Task to complete: Your copy starts at the line containing "You are a GUI" and ends at the last line below. Copy exactly, without pictures.

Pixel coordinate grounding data
-- -- --

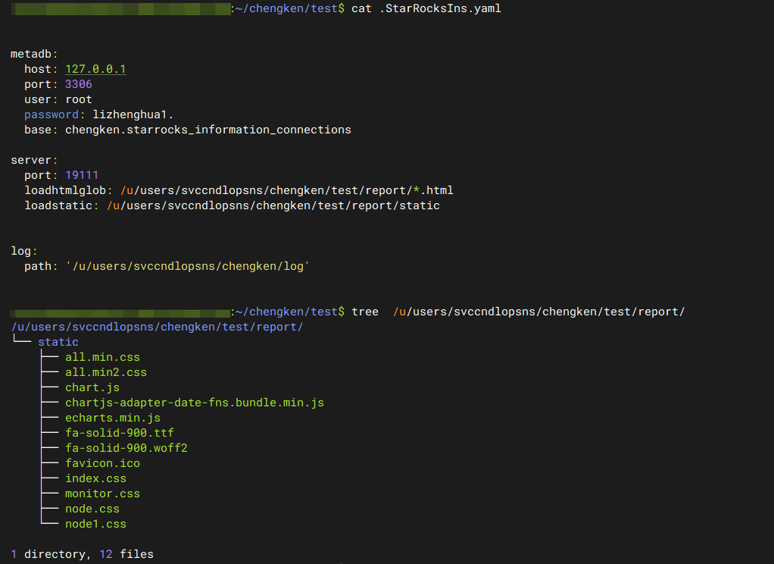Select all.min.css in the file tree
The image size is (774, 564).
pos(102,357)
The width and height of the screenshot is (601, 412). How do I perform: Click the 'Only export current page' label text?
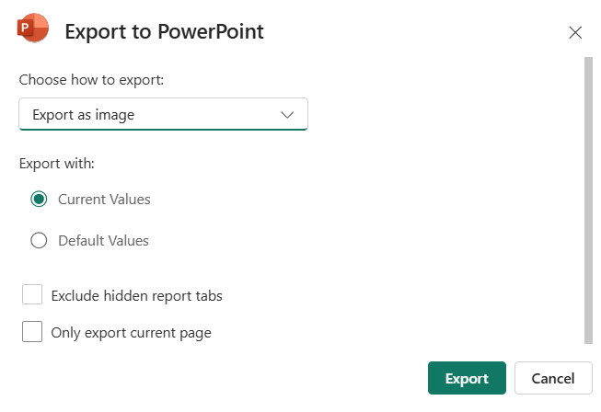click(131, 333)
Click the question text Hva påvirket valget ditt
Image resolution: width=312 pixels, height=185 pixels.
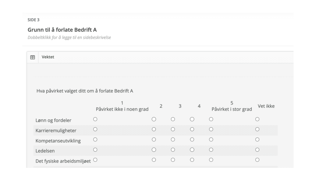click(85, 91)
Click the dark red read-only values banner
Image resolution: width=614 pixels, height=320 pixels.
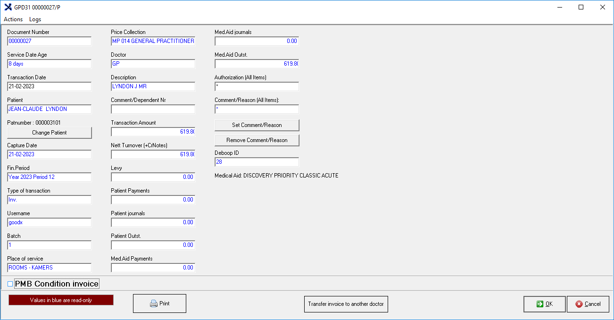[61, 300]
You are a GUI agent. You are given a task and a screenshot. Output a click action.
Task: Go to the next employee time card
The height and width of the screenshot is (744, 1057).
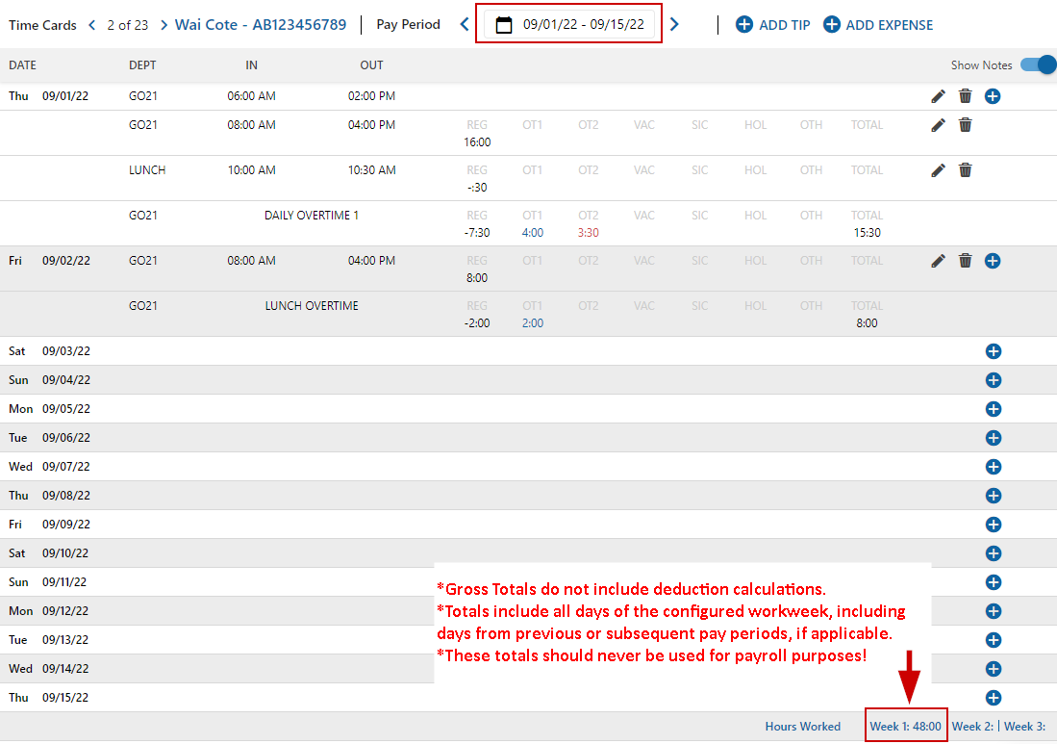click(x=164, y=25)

-- -- --

Exercise response:
You are a GUI agent. You are given a task and a screenshot. Output a click action.
Task: Go to the next employee time card
The height and width of the screenshot is (744, 1057).
click(x=164, y=25)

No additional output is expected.